**SCHRIFTLICHE AUFGABE 1**
Gib den Absatz des Textes über Heines Harzreise, der mit „Die Erfahrungen der Reise“ beginnt, in kürzerer Form wieder und behalte dabei seine wesentlichen Aussagen bei.
── SEITE ──
Reisebilder - Die Harzreise: Teil 1

Heinrich Heine

50 Jahre nach Goethes Harzwanderung machte sich auch Heinrich Heine auf die Reise durch den Harz.
Er begann seine Wanderung in Göttingen und wanderte über Osterode und Klausthal nach Goslar. Das Ende der Wanderung bildeten der Aufstieg zum 
Brocken und der Besuch des Ilsetals und des llsesteins.
Die Erfahrungen der Reise schrieb Heine in seinem Buch „Reisebilder" nieder. Solche Reiseberichte waren in der damaligen Zeit sehr beliebt, da viele Menschen nicht reisen konnten und sich durch die literarischen Werke auf eine gedankliche Reise durch verschiedene Regionen begeben konnten.
Wir begeben uns mit Heinrich Heine auf den Weg durch den sachsen-anhaltinischen Teil des Harzes. In diesem Teil des Artikels berichtet uns Heinrich Heine von seiner scheinbar sehr angenehmen Begegnung mit einem jungen Hirten.
───
── DATENSÄTZE ──
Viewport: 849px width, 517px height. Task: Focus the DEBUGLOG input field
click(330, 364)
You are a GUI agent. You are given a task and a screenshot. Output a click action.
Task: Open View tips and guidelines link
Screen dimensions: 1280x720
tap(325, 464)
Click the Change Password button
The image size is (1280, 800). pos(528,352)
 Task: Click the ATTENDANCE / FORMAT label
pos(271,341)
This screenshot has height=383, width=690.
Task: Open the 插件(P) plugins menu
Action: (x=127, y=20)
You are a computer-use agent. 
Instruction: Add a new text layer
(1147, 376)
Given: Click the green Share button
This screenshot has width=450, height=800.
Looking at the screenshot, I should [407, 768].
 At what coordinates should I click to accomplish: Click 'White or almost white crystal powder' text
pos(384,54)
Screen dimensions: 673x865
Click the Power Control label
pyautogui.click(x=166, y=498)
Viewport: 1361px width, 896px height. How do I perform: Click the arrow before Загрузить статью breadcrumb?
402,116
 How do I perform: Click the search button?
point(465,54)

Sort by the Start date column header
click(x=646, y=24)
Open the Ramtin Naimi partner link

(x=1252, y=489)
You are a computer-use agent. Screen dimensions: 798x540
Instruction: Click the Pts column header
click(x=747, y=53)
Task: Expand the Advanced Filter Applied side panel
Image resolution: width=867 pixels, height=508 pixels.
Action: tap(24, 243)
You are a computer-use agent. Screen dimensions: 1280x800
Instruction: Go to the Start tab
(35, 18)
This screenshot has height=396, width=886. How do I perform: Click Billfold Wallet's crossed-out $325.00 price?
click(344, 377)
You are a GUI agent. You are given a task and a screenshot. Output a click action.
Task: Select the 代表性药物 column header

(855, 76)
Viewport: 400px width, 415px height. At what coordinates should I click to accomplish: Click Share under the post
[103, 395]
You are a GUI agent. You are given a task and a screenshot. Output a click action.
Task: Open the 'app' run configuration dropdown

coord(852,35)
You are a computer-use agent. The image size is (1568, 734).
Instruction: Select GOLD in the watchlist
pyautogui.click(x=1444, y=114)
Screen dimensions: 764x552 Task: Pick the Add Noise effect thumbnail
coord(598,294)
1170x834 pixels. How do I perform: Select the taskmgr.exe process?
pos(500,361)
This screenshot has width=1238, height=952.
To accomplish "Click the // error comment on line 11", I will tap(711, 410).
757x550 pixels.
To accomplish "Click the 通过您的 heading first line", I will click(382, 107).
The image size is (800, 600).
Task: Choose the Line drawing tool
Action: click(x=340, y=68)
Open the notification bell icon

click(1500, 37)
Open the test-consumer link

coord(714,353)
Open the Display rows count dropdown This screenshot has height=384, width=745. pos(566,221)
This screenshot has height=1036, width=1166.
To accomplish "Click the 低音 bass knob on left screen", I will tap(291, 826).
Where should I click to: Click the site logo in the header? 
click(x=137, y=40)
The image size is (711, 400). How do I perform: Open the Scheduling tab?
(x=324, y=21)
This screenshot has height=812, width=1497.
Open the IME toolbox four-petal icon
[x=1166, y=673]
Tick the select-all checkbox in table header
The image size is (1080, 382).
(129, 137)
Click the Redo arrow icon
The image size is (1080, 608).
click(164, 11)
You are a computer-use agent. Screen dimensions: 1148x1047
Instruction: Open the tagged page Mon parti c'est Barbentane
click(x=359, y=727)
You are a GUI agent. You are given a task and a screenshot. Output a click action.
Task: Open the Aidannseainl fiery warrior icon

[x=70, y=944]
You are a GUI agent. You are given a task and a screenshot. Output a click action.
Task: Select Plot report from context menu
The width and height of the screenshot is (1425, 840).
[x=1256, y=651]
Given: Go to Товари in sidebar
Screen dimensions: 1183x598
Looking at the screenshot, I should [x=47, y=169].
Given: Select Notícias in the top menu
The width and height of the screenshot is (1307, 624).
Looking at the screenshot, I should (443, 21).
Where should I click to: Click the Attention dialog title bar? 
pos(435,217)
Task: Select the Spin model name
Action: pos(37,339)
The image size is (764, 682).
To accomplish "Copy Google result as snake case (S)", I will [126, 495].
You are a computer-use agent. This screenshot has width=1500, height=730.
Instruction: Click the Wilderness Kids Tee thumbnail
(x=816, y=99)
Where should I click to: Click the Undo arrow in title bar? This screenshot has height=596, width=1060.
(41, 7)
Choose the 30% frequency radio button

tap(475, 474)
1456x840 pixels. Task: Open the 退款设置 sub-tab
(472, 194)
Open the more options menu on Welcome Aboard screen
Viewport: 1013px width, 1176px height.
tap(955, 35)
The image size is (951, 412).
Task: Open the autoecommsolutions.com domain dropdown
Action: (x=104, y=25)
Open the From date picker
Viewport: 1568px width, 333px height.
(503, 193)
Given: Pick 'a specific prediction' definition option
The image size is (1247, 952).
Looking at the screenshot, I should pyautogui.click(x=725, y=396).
───
**SCHRIFTLICHE AUFGABE 2**
Schreibe alles vom Beginn der Datensätze bis hinunter zur Zeile mit „tap(325, 464)“ einschließlich dieser Zeile wortgetreu ab.

**ERGEBNIS 1**
Heine hielt seine Reiseerfahrungen in seinem Buch „Reisebilder“ fest. Reiseberichte waren damals sehr beliebt, weil viele Menschen nicht reisen konnten und sich durch solche Werke gedanklich in verschiedene Regionen begaben.

**ERGEBNIS 2**
Viewport: 849px width, 517px height. Task: Focus the DEBUGLOG input field
click(330, 364)
You are a GUI agent. You are given a task and a screenshot. Output a click action.
Task: Open View tips and guidelines link
Screen dimensions: 1280x720
tap(325, 464)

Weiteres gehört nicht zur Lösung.